Problem description: Please quote the rows starting at the line containing "is (1633, 514)." and ending at the last line of the rows, keeping every line intact.

Raw records:
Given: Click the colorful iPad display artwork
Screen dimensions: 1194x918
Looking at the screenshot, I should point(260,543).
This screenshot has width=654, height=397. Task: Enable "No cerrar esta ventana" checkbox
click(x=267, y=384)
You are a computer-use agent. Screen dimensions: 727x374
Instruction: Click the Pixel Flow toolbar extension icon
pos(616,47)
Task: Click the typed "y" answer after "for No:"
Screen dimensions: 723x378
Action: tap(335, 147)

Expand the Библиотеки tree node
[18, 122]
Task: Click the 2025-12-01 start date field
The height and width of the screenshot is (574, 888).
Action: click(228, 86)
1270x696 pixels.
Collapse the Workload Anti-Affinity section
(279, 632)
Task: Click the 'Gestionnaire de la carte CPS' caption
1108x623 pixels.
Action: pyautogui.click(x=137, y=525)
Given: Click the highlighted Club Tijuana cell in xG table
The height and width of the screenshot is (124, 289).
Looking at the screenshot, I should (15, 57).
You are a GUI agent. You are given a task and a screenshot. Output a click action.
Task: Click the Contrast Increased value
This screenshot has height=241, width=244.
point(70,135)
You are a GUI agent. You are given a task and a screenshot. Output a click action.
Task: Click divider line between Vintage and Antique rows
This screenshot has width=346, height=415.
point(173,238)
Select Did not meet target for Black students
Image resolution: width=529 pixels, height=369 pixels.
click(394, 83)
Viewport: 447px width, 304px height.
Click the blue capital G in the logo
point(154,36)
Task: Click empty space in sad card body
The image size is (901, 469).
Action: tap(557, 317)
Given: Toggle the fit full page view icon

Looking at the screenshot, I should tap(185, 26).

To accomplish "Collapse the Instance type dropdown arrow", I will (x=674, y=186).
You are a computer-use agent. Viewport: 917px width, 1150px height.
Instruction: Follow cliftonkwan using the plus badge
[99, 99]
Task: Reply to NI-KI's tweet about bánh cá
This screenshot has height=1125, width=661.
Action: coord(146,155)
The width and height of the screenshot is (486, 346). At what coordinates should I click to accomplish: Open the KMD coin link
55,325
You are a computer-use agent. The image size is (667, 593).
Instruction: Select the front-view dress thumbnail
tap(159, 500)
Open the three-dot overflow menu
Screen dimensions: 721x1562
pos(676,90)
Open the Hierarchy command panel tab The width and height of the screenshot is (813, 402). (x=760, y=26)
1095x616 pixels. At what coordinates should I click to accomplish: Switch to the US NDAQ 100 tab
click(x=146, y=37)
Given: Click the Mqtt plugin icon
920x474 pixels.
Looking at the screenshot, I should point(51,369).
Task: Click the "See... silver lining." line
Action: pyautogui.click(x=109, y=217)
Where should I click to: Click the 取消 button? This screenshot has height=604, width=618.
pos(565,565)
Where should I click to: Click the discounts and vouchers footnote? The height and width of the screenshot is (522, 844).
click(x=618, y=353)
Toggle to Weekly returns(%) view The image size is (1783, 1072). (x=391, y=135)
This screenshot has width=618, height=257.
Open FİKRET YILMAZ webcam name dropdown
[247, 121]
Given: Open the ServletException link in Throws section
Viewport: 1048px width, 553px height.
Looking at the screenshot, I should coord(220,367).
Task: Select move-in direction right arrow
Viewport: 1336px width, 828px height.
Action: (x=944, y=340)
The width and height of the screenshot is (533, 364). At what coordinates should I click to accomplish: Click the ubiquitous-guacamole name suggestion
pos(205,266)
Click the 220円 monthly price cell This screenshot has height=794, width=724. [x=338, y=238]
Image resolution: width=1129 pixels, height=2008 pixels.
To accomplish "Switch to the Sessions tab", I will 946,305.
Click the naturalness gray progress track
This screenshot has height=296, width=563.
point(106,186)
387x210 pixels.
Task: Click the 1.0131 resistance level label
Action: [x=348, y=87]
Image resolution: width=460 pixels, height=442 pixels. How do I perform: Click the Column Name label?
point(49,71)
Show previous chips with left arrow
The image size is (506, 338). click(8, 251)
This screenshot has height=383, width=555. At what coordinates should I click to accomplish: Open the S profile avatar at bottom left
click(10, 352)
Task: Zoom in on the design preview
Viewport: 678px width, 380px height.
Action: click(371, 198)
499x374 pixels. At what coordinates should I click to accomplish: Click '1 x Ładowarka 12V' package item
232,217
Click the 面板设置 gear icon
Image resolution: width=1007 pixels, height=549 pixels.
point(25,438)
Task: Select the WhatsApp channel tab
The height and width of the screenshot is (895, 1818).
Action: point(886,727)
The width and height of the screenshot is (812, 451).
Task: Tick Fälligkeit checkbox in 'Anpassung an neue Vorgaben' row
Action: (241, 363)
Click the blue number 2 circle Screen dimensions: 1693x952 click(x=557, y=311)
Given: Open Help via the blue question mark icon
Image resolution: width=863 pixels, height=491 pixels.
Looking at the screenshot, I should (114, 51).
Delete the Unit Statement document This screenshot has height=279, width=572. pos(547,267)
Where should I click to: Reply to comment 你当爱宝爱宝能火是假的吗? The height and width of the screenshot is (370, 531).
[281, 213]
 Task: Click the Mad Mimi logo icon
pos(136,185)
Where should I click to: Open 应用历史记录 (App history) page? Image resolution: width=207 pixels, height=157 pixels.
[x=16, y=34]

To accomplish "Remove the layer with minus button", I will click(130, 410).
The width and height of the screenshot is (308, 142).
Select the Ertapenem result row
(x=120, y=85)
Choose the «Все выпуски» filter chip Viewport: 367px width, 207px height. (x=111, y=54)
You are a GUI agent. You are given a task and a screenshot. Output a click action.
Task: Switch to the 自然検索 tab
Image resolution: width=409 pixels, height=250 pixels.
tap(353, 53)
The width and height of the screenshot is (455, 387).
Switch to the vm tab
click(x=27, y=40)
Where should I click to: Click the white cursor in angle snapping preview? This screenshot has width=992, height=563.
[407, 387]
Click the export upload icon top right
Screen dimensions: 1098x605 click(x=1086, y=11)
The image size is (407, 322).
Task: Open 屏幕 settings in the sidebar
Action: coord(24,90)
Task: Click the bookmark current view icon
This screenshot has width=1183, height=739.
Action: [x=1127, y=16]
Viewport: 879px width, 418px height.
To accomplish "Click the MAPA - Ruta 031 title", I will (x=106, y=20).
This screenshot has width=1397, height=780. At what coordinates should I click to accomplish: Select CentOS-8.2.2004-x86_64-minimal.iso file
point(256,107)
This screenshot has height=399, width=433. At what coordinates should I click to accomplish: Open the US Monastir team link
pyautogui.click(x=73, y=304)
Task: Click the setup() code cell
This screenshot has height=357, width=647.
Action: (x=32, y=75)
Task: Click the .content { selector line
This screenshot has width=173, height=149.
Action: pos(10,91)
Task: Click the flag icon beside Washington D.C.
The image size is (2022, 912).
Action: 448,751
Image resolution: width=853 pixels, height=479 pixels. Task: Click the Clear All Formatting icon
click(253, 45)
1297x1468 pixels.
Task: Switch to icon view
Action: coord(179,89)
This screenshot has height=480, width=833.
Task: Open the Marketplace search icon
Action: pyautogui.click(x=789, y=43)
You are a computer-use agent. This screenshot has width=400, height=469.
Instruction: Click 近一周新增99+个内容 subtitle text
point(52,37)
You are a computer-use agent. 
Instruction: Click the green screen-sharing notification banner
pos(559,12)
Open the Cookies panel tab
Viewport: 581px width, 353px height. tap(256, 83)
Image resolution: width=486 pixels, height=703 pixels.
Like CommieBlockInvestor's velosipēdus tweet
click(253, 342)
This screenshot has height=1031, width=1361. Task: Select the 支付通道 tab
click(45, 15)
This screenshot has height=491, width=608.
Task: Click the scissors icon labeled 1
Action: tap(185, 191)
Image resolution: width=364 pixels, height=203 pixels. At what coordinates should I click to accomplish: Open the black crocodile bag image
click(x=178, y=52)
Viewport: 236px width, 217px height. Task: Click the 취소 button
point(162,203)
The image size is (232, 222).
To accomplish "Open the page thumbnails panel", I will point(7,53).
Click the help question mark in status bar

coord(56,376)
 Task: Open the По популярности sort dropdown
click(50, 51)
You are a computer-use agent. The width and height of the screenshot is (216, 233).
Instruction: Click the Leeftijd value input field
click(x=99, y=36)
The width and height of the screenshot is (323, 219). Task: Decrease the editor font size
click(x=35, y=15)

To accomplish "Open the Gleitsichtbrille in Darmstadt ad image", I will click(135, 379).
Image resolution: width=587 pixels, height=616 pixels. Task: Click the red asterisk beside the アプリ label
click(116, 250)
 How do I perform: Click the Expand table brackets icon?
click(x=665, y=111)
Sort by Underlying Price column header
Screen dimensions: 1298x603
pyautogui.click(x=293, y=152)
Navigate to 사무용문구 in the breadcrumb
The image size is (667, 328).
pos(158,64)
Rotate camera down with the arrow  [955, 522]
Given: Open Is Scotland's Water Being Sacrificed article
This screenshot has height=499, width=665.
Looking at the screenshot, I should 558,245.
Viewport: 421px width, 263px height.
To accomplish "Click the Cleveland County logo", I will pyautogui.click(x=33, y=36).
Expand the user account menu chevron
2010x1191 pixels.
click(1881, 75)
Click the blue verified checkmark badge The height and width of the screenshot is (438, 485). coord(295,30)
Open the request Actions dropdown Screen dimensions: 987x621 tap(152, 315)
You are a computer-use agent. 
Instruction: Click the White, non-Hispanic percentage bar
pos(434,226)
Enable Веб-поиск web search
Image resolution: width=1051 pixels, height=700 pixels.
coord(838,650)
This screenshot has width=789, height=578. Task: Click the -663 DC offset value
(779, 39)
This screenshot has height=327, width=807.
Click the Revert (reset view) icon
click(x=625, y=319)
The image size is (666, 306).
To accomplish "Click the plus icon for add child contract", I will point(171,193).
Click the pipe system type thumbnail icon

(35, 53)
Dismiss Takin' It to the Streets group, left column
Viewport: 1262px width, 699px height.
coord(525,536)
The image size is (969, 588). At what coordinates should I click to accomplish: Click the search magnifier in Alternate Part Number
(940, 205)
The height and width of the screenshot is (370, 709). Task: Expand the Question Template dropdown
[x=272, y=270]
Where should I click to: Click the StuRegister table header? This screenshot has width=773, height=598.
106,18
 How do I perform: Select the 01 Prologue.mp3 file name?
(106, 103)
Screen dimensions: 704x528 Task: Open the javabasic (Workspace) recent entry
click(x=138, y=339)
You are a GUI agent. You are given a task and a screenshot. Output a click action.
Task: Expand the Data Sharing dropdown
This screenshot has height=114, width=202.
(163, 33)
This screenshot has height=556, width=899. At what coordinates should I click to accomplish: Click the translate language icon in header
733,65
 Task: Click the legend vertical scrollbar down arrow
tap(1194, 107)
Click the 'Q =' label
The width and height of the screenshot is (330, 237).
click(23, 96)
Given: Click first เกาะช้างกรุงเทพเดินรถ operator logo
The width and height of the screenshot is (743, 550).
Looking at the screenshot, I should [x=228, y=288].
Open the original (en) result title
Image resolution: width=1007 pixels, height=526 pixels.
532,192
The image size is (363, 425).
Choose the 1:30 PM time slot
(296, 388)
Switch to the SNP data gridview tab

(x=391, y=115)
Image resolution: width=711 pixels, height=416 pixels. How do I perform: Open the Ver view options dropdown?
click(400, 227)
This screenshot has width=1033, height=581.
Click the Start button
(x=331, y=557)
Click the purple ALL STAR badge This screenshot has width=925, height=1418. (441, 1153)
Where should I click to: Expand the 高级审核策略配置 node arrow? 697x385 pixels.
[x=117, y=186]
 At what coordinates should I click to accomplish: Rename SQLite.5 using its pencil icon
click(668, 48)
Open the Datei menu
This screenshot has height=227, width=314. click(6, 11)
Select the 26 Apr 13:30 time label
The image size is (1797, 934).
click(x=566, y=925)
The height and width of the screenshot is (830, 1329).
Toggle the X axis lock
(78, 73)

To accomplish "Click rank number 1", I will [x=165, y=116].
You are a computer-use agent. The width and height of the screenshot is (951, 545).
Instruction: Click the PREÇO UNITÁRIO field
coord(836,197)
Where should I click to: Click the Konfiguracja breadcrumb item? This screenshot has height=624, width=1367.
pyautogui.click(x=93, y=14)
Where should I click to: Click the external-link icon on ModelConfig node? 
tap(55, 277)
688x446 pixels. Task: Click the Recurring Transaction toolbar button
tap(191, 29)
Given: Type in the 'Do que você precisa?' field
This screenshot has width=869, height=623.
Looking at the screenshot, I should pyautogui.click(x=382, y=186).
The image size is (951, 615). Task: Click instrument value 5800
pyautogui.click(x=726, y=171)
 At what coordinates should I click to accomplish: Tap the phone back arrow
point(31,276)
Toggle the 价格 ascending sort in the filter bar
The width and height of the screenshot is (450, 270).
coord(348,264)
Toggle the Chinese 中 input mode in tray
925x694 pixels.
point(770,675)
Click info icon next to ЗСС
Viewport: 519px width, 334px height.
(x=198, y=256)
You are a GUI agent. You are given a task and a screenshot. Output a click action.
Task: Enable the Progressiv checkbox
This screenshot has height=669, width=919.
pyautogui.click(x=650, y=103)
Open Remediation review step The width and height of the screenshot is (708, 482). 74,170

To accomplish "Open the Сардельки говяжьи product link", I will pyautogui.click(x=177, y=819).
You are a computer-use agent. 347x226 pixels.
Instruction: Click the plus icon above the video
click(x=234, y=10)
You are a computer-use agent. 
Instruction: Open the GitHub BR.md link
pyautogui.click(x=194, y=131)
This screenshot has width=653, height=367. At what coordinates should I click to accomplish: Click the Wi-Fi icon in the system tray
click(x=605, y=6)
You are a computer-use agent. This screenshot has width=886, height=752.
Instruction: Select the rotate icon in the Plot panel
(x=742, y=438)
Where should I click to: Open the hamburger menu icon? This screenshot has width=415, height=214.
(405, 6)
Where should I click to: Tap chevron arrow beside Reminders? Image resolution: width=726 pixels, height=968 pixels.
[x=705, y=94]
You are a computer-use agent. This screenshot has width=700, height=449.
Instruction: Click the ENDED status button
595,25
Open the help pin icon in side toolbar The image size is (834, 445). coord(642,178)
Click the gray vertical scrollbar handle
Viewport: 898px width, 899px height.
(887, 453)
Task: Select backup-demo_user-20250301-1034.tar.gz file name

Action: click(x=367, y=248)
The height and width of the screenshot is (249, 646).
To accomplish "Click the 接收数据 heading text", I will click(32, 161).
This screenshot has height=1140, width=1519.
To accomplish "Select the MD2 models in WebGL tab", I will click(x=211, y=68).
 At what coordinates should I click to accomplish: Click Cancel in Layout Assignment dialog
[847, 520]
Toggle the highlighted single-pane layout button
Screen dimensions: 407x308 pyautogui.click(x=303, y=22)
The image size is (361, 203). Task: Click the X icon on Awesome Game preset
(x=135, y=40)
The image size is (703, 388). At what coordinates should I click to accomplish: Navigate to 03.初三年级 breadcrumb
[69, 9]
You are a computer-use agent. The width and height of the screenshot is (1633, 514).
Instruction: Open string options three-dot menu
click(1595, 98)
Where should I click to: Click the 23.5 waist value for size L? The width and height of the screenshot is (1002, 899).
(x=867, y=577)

Task result:
You are a computer-use agent. The width and height of the screenshot is (1633, 514).
Instruction: Open string options three-dot menu
click(1595, 98)
Where should I click to: Click the 23.5 waist value for size L? The width and height of the screenshot is (1002, 899).
(x=867, y=577)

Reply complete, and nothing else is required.